I think there were others incidents but they may not have fit the Economist’s definition of credible. (Shouldn’t “credible” from a diplomatic perspective be different than “credible” from a journalistic perspective? To get to the point where evidence is incontrovertible may be too late for a country. It would be “hang on and I’ll let you talk to them yourself!” They’ll get it right for the morning edition and be satisfied they did but nothing good will have come of it.)

So why didn’t they strike? Who knows in the end why. I think things were crucial in the first day or two of the revolution. But that is when the US and the EU reacted. The US did not accept the vote and said that there would be consequences if the government went ahead. This was seconded by the EU. Not being able to get visas was mentioned as a punishment which did not impress many people here. But these guys have amassed fortunes and they did it not with the view of sunning themselves on the beaches of West Africa. They want to strut it in the usual places.

The one though that I think bit harder was the threat that the bank accounts of these guys would be seized. That would put the hurt on them and make it difficult for these guys to live and to function. It is reported that Kuchma has amassed a fortune from not only the sale of government assets but also from the sale of government jobs. This money is in some account somewhere probably offshore. (The havens du jour for moguls from this area of the world are Cyprus, the US, and Switzerland. Cyprus is an EU country. And Switzerland is more cooperative now than it once was.) And he has done all of this not because it doesn’t matter to him but because it does.

Both of these threats assured them that they would be treated like international outlaws. (And they would know who “them” is. And they would know that the US would know who “them” is. It would not be only the people in government but also the oligarchs behind the government.) Were they enough on their own? Probably not. But all they had to do was to keep these guys on their heels until other things began to happen. Indecision allowed other things to happen.

The second factor I think that was significant was that Yanukovych did not play his hand correctly if he wanted to take charge of the government under the circumstances as they developed. He could have and should have forced a swearing in on that Monday. Instead he did nothing and allowed Yuschenko to take a symbolic oath the next day that I think spoke directly to the Ukrainian people—at least the ones on the street, the significant ones in this revolution-- that made him in effect their president. But Yanukovych could have been sworn in on Monday and could have begun to consolidate power in his hands from that point. But he didn’t do it. Why? Some will say that it just shows he was acting entirely in good faith and that he wanted the presidency constitutionally. But I think his history and the fraud suggest otherwise.

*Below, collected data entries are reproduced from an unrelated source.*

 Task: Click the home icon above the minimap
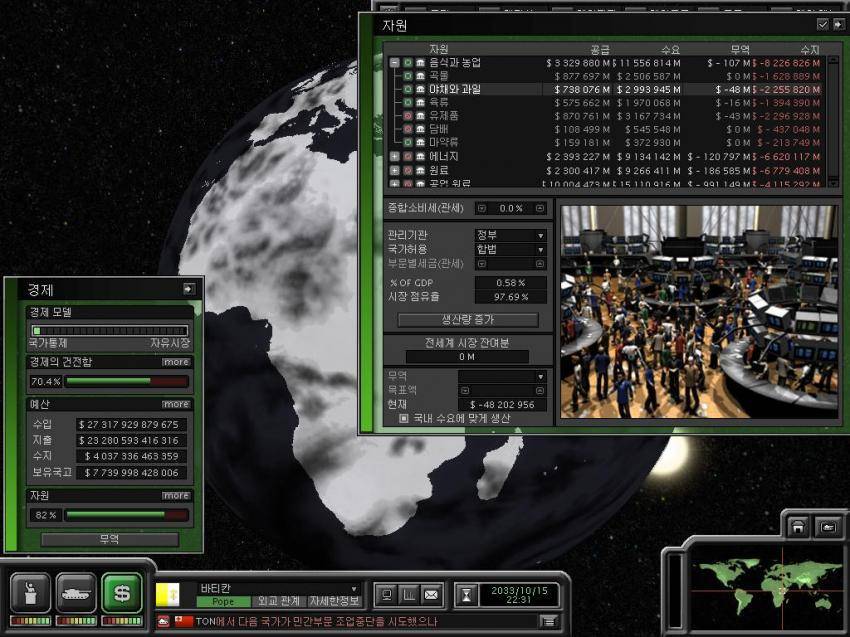798,526
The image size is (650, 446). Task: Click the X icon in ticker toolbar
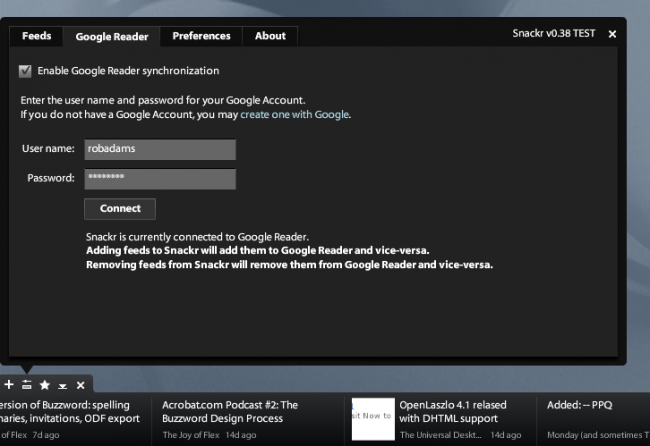[x=80, y=385]
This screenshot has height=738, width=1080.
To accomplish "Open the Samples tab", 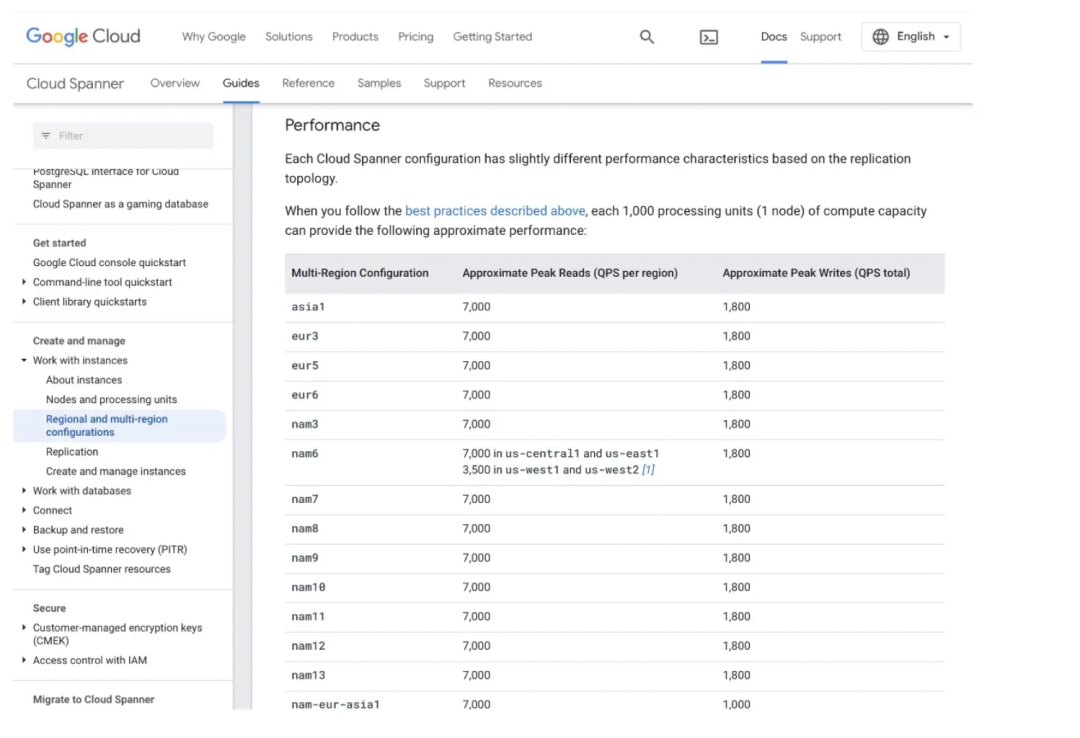I will click(x=379, y=83).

What I really think happened was that he found himself in the big leagues no longer playing the role of local petty boss that he had played even as Prime Minister. I think he couldn’t play on this level. There was an article in the Kyiv Post where he was quoted as saying the international reaction stunned him and he wasn’t able to work for a few days because of it. I think that was right. He didn’t know what to do in the face of it. And he wasn’t a smart enough man to figure it out.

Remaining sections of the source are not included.